Rafael Pass PhD ’06; An alumnus of the MIT Department of Electrical Engineering and Computer Science, now a professor of computer science at Tel-Aviv University. In addition to being the director of the Checkpoint Institute for Information Security, he is also a professor at Cornell Tech. / was honored by Cornell University. “Contributions to the foundations of cryptography.” Pass’s work covers cryptography and computational complexity and game theory, as well as the theoretical foundations of blockchains. Focuses on connections and connections between cryptography and Kolmogorov complexity.
His honors include: 9th NSA Best Scientific Cybersecurity Paper Competition; 2022, Best Paper Award at the 41st International Writing Conference 2021; Wallenberg Academy Fellow, awarded by the Royal Academy of Science in Sweden; Alfred P. Sloan Fellowship; AFOSR Young Investigator Award; Microsoft Research Institute Scholarship; and the NSF Career Award. Prior to earning his PhD from MIT, he earned a bachelor’s degree in engineering physics and a master’s degree in computer science from the Royal Institute of Technology (KTH) in Sweden.

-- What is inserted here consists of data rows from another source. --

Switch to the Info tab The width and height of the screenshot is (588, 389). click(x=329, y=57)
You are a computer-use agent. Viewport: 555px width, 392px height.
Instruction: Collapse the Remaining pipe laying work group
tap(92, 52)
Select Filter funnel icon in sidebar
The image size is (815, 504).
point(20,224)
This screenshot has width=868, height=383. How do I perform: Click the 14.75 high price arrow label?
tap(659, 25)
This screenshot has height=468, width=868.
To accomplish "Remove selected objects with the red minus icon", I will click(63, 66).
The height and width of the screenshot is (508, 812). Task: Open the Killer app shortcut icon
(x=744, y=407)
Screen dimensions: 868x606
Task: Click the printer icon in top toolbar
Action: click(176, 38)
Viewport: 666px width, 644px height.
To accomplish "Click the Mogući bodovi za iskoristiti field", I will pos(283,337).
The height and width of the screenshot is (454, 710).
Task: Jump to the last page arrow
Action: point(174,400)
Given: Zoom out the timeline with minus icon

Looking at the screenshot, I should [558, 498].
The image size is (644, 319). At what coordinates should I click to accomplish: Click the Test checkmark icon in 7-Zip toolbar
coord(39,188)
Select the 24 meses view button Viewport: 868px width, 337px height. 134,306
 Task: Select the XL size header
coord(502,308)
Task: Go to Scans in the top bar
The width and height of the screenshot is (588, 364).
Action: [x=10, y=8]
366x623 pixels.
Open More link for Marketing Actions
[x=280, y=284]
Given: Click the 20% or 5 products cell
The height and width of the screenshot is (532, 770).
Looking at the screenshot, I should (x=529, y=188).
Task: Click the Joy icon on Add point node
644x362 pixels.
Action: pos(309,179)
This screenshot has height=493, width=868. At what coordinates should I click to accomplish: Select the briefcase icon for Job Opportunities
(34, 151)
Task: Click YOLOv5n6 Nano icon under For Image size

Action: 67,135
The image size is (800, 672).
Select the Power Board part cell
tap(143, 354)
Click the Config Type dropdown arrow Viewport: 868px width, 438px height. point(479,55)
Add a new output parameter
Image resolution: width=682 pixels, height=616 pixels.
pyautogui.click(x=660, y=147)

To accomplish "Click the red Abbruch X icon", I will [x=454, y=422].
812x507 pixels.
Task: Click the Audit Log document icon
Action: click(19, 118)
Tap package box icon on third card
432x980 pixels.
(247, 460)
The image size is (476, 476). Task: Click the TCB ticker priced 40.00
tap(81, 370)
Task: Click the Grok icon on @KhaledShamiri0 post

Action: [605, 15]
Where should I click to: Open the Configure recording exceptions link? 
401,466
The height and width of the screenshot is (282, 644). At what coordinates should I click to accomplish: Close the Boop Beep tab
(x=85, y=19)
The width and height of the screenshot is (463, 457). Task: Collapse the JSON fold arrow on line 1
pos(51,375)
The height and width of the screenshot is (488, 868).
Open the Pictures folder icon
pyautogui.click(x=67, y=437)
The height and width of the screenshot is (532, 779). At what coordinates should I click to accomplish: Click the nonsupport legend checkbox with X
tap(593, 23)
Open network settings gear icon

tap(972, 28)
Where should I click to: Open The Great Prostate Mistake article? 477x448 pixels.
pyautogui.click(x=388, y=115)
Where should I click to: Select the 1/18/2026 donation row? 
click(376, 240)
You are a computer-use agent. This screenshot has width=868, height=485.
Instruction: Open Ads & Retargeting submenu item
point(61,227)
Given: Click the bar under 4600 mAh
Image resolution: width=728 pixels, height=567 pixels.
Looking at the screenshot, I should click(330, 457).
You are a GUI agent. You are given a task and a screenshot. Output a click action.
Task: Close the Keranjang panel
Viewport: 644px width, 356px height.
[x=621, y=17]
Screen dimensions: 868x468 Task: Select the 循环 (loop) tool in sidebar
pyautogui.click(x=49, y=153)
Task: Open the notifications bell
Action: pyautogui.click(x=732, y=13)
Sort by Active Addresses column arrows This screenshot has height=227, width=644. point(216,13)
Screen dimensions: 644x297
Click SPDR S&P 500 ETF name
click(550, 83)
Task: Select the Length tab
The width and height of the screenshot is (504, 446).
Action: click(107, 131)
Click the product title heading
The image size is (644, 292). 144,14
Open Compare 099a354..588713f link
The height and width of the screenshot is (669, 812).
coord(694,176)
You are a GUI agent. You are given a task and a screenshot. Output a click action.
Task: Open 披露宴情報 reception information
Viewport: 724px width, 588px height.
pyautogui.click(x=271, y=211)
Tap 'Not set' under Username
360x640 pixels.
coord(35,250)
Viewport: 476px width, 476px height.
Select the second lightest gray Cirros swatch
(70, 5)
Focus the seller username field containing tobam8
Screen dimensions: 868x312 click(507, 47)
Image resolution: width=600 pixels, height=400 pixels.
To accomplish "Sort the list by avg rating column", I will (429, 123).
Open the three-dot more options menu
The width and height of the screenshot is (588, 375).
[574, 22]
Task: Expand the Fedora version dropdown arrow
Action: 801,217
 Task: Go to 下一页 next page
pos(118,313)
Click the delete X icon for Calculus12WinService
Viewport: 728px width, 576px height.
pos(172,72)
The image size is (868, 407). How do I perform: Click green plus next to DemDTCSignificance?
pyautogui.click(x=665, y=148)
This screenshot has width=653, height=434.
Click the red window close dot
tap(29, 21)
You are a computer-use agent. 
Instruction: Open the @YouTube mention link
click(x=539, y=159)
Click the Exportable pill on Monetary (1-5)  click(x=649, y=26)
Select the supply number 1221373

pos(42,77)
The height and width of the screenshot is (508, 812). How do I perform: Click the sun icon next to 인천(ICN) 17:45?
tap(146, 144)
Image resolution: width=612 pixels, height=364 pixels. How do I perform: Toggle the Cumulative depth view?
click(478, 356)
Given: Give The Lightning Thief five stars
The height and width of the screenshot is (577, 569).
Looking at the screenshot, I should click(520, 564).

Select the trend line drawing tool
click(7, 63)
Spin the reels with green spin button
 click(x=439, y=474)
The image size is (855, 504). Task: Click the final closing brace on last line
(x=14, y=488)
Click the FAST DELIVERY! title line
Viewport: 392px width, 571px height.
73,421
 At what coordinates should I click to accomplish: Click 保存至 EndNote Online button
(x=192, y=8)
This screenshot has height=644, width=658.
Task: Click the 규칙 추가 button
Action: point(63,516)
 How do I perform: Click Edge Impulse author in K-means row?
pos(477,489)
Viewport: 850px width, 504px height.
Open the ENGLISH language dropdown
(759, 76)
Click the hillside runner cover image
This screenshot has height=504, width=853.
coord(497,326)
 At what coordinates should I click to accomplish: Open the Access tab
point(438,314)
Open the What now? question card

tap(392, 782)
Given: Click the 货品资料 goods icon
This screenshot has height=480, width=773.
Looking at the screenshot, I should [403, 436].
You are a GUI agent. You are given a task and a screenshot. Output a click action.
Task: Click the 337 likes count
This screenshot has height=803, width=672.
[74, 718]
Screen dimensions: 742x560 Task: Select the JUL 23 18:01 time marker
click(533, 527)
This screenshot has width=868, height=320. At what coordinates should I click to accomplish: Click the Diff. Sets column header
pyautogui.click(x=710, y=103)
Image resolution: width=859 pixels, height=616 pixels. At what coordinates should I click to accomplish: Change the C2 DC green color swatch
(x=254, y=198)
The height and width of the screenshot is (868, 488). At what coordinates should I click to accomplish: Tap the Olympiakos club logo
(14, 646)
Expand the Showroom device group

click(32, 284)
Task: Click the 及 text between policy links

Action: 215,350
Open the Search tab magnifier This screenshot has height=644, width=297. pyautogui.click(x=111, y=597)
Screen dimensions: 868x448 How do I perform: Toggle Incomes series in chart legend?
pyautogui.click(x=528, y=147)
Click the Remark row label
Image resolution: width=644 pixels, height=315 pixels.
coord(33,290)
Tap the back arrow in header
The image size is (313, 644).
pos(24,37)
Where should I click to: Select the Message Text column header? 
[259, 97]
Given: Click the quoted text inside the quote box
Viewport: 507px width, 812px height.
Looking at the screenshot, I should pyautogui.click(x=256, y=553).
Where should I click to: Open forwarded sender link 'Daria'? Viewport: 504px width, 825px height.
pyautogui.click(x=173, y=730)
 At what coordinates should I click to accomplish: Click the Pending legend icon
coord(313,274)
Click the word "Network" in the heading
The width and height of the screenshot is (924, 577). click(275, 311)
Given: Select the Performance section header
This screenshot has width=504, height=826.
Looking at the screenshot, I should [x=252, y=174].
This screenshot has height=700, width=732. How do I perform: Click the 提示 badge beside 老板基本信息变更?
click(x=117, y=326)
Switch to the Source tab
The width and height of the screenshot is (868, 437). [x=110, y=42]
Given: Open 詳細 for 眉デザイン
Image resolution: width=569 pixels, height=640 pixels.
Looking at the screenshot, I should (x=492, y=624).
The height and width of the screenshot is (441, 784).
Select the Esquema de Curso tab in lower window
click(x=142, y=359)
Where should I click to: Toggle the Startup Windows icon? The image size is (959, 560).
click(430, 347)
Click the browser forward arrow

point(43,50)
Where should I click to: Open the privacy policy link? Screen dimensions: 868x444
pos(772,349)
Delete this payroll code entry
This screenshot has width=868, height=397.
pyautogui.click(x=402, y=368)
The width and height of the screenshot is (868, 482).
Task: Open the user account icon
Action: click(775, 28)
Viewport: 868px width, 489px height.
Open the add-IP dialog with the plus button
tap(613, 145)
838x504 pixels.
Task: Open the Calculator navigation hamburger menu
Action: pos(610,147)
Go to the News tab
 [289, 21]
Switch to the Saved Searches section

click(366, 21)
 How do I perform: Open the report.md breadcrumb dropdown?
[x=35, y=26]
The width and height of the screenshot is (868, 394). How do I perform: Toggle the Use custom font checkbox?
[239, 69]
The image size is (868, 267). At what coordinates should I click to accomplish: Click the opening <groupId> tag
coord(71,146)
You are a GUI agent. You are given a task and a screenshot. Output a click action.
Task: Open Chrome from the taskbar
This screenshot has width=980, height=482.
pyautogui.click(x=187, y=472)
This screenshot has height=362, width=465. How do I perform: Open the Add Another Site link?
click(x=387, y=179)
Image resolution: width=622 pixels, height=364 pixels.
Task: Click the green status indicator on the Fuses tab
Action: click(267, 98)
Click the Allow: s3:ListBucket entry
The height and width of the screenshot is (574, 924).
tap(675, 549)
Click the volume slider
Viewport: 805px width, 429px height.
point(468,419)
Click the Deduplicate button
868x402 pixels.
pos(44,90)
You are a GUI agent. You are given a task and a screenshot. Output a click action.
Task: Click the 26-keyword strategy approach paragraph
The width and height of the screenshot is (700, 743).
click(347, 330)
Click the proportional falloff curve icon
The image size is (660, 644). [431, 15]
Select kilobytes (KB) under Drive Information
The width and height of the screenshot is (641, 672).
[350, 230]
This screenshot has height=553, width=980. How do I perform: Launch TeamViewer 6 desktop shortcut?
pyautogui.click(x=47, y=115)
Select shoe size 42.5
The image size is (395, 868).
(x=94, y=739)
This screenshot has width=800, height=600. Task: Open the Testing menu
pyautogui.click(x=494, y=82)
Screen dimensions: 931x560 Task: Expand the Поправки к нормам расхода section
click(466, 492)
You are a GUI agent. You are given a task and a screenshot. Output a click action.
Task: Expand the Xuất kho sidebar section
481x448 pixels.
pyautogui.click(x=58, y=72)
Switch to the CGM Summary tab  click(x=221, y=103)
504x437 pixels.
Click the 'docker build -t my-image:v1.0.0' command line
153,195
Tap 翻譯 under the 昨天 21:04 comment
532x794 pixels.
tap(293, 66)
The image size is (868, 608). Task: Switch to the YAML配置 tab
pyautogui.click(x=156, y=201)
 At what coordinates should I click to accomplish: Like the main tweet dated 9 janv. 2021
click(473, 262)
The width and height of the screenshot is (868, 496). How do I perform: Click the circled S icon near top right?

Jaime Teevan SM ’01, PhD ’07, an alumnus of the MIT Department of Electrical Engineering and Computer Science who is now a Microsoft Technology Fellow, was honored. “human-computer interaction; information retrieval and support for productivity.” Teevan is responsible for driving research-backed innovation in Microsoft’s core products related to everything from AI to hybrid work. Previously, she served as a technical advisor to CEO Satya Nadella and led the Productivity team at Microsoft Research.
In addition to becoming an ACM Fellow this year, Teevan was inducted into the ACM SIGIR and CHI Academies. She is also an adjunct professor at the University of Washington. He earned a BS from Yale University before earning a master’s degree from MIT and a Ph.D.